### [RECORDED DATA]
◆ ◆ ◆ ◆

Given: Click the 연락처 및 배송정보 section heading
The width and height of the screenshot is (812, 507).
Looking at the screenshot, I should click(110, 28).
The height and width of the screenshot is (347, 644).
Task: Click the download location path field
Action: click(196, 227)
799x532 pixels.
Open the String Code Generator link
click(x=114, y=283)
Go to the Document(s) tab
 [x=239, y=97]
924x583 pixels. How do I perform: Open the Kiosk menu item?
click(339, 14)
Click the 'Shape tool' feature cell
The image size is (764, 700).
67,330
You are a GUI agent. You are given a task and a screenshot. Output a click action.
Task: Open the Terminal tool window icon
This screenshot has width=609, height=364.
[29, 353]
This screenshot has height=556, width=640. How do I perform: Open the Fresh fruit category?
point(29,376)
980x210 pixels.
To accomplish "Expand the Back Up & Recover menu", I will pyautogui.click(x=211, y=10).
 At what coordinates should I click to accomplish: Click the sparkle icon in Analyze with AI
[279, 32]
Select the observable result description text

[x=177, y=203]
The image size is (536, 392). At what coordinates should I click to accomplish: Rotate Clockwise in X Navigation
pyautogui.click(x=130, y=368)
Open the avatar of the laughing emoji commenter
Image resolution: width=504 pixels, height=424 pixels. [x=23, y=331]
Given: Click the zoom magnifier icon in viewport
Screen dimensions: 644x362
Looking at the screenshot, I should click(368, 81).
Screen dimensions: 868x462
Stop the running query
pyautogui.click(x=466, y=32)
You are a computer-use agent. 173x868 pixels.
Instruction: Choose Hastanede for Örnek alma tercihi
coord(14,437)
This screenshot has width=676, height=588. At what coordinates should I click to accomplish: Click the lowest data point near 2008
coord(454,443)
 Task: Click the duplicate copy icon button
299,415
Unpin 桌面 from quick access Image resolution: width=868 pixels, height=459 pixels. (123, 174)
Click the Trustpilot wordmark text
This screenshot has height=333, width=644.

◆ ◆ ◆ ◆

### [REQUIRED ACTION]
What is needed is an exact, complete copy of the entries above.

### [RESULT FOR THIS EXERCISE]
Given: Click the 연락처 및 배송정보 section heading
The width and height of the screenshot is (812, 507).
Looking at the screenshot, I should click(110, 28).
The height and width of the screenshot is (347, 644).
Task: Click the download location path field
Action: click(196, 227)
799x532 pixels.
Open the String Code Generator link
click(x=114, y=283)
Go to the Document(s) tab
 [x=239, y=97]
924x583 pixels. How do I perform: Open the Kiosk menu item?
click(339, 14)
Click the 'Shape tool' feature cell
The image size is (764, 700).
67,330
You are a GUI agent. You are given a task and a screenshot. Output a click action.
Task: Open the Terminal tool window icon
This screenshot has width=609, height=364.
[29, 353]
This screenshot has height=556, width=640. How do I perform: Open the Fresh fruit category?
point(29,376)
980x210 pixels.
To accomplish "Expand the Back Up & Recover menu", I will pyautogui.click(x=211, y=10).
 At what coordinates should I click to accomplish: Click the sparkle icon in Analyze with AI
[279, 32]
Select the observable result description text

[x=177, y=203]
The image size is (536, 392). At what coordinates should I click to accomplish: Rotate Clockwise in X Navigation
pyautogui.click(x=130, y=368)
Open the avatar of the laughing emoji commenter
Image resolution: width=504 pixels, height=424 pixels. [x=23, y=331]
Given: Click the zoom magnifier icon in viewport
Screen dimensions: 644x362
Looking at the screenshot, I should click(368, 81).
Screen dimensions: 868x462
Stop the running query
pyautogui.click(x=466, y=32)
You are a computer-use agent. 173x868 pixels.
Instruction: Choose Hastanede for Örnek alma tercihi
coord(14,437)
This screenshot has width=676, height=588. At what coordinates should I click to accomplish: Click the lowest data point near 2008
coord(454,443)
 Task: Click the duplicate copy icon button
299,415
Unpin 桌面 from quick access Image resolution: width=868 pixels, height=459 pixels. (123, 174)
Click the Trustpilot wordmark text
This screenshot has height=333, width=644.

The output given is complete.